36 Commits

Author SHA1 Message Date
Mateusz Mandera
e65fb2d051 slack: Requote image_url in render_attachment.
Slack attachment urls with white spaces,
e.g. `https://example.com/some file.png`,
were rejected by `check_url`. We want to call `requote_url` to deal with
any url-quoting jankiness that may be present in the exported data.
2025-10-10 09:52:50 -07:00
Mateusz Mandera
d484fd95d8 slack: Add missing block types.
1. `call` is a block type we've observed in the wild in a Slack export,
   despite not being documented in
   https://docs.slack.dev/reference/block-kit/blocks/

2. We already have the logic for converting `condition` block type below
   in the function, but it was erroneously missing from the list of valid
   types.
2025-10-10 09:52:44 -07:00
Mateusz Mandera
df7bb3cdd4 slack: Handle float "ts" in attachment info.
It's rare, but sometimes we see floats in this field.
2025-07-21 09:24:03 -07:00
PieterCK
580845415b slack_data_import: Refactor get_user_mentions.
This commit extracts a portion of logic from `get_user_mentions` into a
new helper function for reusability. This is a prep commit for #30166.
2025-07-15 15:49:05 -07:00
PieterCK
0dfb709152 slack_data_import: Support converting integration bot messages.
Integration bot messages in Slack may include "blocks" and
"attachments," which are Slack's messaging features.
Currently, these messages aren't processed when converting
Slack export data.

This commit adds support for converting integration bot
messages, as well as other Slack messages containing "blocks"
and "attachments".

Message payload with the block type `rich_text` is skipped because all
messages sent by users have this format.

Fixes #31162.

[1]=https://docs.slack.dev/reference/block-kit/blocks/rich-text-block/
2025-05-23 14:27:31 -07:00
PieterCK
a228699108 slack_incoming: Use Slack text reformatters from data import.
This commit updates the Slack incoming webhook endpoint to use the same
Slack reformatting functions (`convert_to_zulip_markdown` and
`replace_links`) that are used for Slack data import and cleaning up any
duplicative functions.

This was previously not possible because the Slack reformatting regex in
`slack_message_conversion.py` could not handle these cases:

- Formatting applied to non-ASCII characters (e.g., emoji).

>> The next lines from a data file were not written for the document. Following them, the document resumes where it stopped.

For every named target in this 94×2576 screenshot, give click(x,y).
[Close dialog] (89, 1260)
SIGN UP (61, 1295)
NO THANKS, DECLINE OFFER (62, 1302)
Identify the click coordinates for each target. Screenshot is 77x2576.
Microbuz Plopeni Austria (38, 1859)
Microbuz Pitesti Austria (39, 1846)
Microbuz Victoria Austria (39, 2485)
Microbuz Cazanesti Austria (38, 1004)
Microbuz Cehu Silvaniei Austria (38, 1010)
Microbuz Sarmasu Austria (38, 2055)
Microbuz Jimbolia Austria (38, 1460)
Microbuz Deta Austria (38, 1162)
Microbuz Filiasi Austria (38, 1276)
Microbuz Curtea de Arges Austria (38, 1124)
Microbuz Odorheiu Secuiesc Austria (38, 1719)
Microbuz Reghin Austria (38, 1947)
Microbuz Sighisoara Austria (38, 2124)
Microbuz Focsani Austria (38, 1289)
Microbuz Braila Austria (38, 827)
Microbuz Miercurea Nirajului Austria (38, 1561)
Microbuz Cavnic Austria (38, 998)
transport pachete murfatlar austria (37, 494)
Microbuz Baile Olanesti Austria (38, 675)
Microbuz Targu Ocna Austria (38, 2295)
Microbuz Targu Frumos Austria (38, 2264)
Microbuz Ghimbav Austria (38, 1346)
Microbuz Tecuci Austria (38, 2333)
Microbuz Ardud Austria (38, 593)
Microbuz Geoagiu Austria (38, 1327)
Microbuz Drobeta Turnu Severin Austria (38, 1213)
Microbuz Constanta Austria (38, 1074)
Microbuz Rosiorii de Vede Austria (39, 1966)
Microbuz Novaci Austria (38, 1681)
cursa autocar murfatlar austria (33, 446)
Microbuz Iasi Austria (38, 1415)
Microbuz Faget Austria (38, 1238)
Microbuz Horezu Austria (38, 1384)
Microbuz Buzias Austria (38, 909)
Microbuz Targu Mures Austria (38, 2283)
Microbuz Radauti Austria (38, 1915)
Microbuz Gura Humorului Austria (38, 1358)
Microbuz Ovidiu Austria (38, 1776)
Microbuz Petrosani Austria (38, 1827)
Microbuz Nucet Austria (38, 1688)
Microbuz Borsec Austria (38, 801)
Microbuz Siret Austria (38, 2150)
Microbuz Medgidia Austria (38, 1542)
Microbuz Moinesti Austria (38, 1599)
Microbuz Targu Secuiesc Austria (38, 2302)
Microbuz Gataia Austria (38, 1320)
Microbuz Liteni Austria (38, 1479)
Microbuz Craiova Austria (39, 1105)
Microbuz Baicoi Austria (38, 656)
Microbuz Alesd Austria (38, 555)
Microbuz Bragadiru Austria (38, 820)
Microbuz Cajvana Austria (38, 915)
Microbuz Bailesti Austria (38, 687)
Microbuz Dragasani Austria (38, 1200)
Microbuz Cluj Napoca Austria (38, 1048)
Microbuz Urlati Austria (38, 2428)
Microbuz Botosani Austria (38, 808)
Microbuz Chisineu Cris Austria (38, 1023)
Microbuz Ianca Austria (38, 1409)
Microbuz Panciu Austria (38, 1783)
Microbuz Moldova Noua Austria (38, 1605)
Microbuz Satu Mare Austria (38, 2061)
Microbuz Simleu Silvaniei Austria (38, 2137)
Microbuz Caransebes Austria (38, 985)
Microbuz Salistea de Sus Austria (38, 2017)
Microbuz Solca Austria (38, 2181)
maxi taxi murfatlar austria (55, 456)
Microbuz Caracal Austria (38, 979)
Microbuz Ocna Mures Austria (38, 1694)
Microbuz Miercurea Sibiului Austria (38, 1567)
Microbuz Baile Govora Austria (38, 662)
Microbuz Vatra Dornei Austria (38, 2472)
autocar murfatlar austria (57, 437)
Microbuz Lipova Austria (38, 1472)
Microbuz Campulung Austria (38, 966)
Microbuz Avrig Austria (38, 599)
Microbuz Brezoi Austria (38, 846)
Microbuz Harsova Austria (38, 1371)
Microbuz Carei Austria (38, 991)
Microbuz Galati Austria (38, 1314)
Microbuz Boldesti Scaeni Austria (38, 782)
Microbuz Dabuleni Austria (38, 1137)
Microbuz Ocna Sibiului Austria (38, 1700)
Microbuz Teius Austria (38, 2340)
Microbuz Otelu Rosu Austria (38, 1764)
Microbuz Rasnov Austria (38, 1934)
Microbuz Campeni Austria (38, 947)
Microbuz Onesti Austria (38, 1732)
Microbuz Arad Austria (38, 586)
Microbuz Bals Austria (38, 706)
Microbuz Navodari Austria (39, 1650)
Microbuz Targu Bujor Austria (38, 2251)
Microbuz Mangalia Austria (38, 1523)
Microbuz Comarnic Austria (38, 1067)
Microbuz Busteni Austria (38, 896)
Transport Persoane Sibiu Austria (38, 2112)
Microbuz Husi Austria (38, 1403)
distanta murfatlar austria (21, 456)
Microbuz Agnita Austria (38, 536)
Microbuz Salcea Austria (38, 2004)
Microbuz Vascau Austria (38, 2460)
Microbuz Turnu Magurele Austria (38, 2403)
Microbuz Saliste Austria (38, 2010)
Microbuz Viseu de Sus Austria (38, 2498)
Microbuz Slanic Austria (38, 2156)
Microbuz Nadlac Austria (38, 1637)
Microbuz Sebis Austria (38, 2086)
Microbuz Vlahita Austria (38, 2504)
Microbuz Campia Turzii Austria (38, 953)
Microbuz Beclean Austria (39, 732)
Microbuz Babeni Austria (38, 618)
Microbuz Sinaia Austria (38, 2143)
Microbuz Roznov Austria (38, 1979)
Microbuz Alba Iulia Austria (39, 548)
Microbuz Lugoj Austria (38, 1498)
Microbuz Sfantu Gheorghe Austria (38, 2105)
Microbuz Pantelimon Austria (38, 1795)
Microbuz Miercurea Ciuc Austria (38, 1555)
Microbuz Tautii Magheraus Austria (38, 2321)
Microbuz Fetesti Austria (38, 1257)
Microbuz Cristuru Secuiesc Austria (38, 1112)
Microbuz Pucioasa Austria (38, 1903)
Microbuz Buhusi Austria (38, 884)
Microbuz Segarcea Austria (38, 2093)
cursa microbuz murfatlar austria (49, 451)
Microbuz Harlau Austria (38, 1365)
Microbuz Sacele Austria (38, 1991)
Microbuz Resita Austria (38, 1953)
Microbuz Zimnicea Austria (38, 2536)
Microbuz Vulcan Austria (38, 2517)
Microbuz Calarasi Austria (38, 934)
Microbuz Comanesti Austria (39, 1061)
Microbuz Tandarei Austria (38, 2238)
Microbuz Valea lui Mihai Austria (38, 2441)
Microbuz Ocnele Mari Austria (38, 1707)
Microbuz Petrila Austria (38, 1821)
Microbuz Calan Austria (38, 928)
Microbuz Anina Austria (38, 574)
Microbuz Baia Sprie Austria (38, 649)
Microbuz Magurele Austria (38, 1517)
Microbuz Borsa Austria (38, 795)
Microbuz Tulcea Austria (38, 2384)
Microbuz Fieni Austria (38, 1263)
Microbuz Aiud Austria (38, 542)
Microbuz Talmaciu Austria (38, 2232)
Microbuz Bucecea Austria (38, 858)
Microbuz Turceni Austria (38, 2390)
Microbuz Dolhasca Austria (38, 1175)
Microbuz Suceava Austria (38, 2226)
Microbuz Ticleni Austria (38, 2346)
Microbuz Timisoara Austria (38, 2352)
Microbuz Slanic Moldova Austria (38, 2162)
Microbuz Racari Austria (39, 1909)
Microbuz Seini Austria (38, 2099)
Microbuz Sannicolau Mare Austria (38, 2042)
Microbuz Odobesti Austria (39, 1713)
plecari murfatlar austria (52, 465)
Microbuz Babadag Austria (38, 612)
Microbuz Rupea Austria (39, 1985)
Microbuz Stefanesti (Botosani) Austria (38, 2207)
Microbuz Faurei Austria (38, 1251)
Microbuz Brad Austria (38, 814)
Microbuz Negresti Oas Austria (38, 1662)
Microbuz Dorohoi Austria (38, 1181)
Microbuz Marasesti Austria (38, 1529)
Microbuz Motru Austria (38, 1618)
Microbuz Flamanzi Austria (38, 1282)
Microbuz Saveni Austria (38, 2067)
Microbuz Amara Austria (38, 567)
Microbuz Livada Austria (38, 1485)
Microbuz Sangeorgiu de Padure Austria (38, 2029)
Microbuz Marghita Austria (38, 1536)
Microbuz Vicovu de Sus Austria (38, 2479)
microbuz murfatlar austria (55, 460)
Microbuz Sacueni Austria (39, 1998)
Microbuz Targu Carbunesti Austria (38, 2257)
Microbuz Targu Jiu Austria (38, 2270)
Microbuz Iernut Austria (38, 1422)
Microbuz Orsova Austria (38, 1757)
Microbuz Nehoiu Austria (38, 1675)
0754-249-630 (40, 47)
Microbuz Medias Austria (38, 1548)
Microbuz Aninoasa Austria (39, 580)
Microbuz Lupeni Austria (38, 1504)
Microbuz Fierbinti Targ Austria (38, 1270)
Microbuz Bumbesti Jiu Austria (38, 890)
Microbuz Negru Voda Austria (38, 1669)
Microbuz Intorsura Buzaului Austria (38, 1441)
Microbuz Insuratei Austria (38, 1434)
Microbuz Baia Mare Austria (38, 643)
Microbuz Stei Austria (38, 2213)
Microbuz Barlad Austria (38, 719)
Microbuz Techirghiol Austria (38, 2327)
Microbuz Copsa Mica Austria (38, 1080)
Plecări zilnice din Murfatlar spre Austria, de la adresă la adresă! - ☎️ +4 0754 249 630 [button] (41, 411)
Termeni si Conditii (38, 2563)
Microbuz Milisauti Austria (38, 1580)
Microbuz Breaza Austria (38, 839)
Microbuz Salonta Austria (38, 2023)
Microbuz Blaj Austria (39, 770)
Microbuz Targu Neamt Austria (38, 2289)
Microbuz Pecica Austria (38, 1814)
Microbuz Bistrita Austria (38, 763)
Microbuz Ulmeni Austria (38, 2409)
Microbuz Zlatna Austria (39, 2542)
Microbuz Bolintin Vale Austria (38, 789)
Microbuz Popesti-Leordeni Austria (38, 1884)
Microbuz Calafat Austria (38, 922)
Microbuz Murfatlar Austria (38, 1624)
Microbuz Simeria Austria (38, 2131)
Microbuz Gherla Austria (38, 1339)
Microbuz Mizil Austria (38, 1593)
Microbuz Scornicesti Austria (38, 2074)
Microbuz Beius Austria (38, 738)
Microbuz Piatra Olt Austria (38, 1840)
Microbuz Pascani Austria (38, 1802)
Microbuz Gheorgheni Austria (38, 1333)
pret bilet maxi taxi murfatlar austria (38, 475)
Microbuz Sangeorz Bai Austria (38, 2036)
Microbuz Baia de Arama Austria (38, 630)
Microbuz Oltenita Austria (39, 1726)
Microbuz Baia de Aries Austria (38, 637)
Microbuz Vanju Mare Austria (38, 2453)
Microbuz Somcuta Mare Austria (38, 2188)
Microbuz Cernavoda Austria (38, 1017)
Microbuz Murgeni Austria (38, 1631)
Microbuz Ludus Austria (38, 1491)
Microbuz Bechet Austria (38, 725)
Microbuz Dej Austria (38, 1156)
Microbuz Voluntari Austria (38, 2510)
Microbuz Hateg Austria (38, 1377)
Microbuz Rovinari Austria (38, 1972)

- Formatted strings separated by exactly one character.

- Formatted strings appearing immediately after a new line.

Fixes part of #31162.
2025-04-28 20:49:10 -07:00
PieterCK
c018911c5b slack_regex: Fix overlapping capture groups.
The Slack text regexes match specific characters before and after the
formatted string to ensure that they only match at word boundaries.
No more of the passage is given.